So I made the cinnamon rolls for my co-workers but I also wanted to make a little something for Jeremy’s co-workers. One of the other admin’s at my work made us this caramel corn a couple weeks ago and it was so yummy so I decided to make it for Jeremy’s co-workers and put it in cute little Christmas bags. I made this the same night I made the cinnamon roll dough so my kitchen was a disaster that night too! I went ahead and purchased an air popper from WalMart earlier that day so that I could pop the popcorn (and make more popcorn in the future!).

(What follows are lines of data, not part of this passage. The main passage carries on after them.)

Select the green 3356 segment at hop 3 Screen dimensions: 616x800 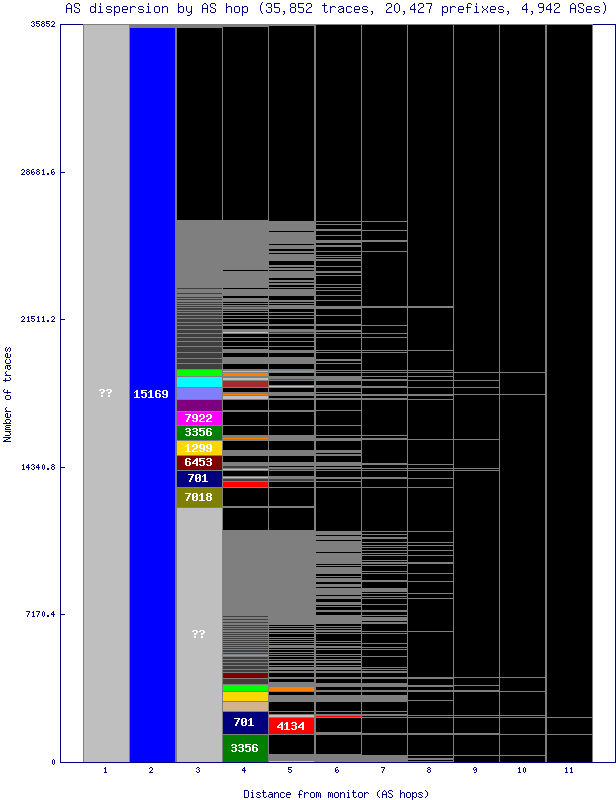tap(198, 433)
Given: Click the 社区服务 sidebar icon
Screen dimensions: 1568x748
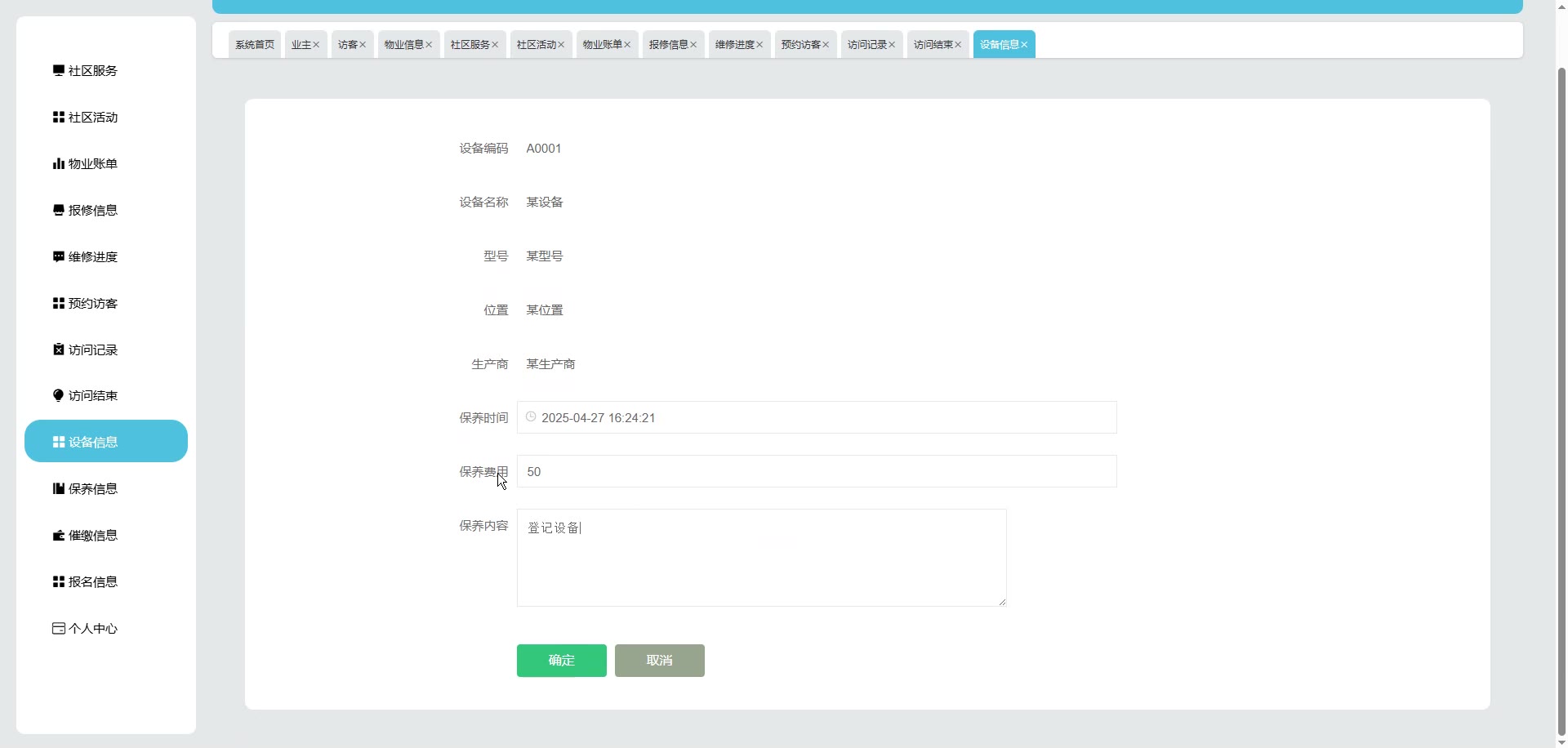Looking at the screenshot, I should [x=58, y=71].
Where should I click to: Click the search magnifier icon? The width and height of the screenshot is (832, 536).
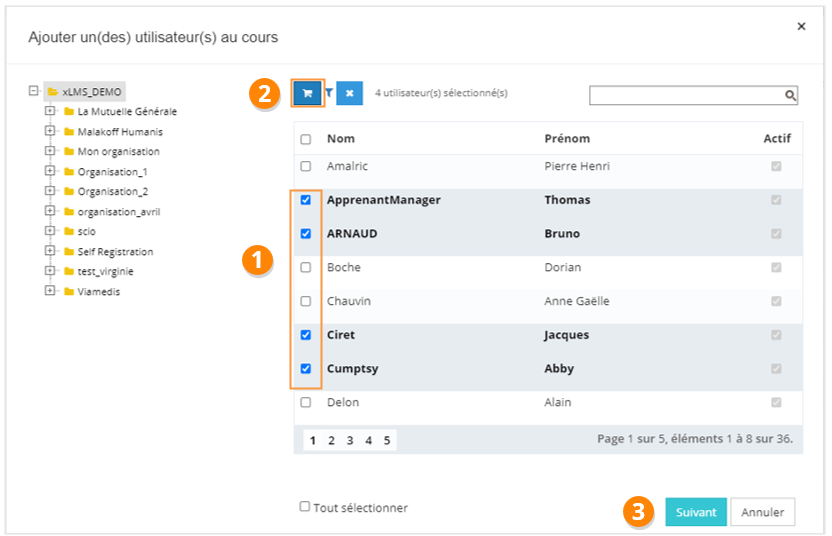point(790,95)
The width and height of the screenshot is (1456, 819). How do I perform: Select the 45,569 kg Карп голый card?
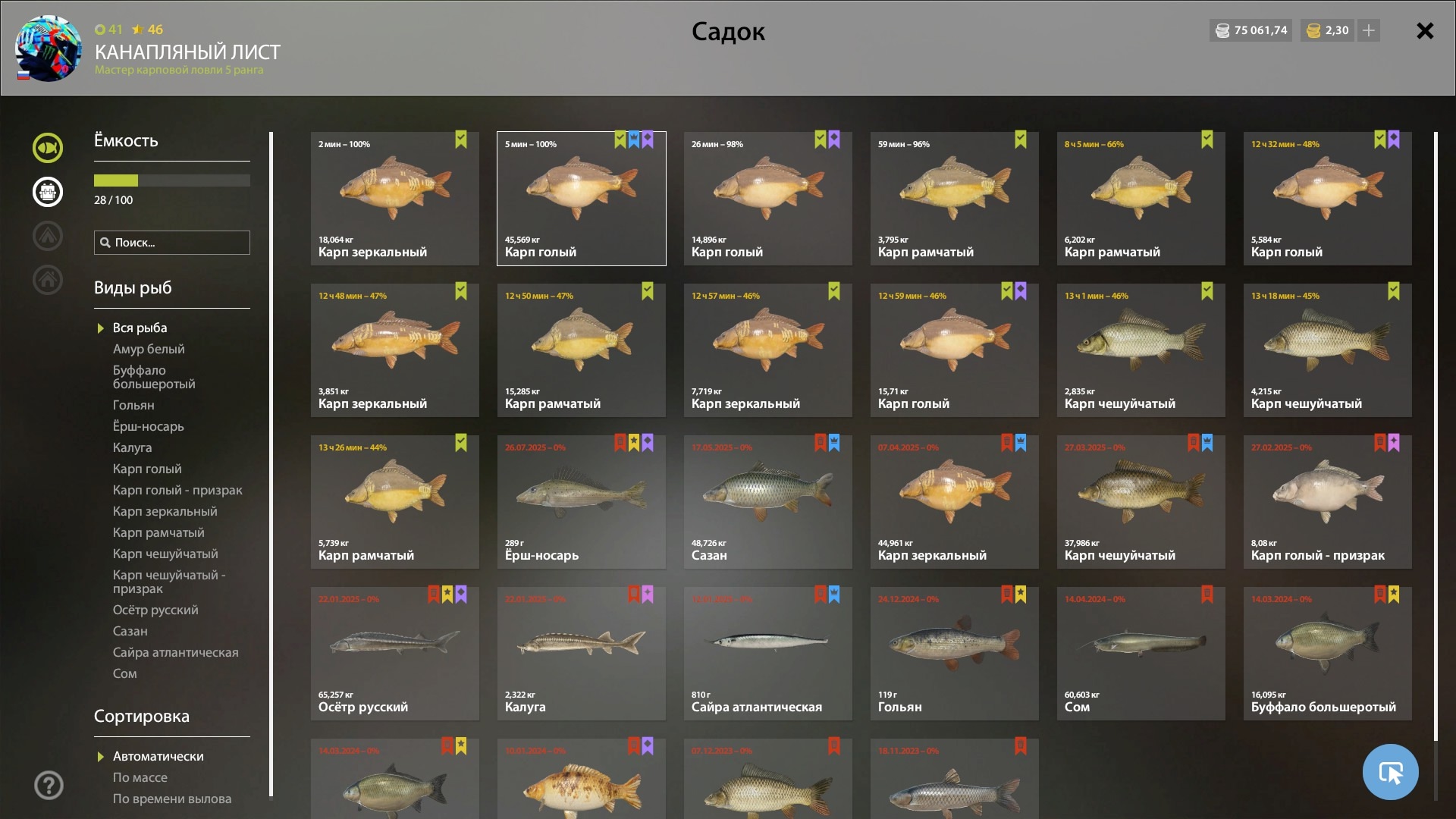point(582,199)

Anyway, I think this is a really good caramel corn recipe and I hope to make it again soon (because I didn’t have any extra to keep for myself!).
from Linda Frisa
Makes 30 cups
30 cups popcorn = 1 cup air popped corn
1 cup butter (2 sticks)
2 cups packed brown sugar
½ cup light Karo syrup
1 teaspoon baking soda
1 teaspoon vanilla
1 teaspoon vinegar
Preheat oven to 250 degrees. Bring butter, brown sugar, syrup, baking soda and vanilla to a boil stirring constantly. Once it boils stop stirring for 5 min. Add vinegar. Mixture will spatter, be careful.
Spray large mixing bowl with Pam before adding popcorn. Pour caramel over popcorn and stir until evenly covered. Spray large roasting pan (easier) or 2-9×13 pans with Pam. Bake for 45 minutes stirring every 15 min.
Spread corn on wax paper or foil to cool, breaking up with spoon.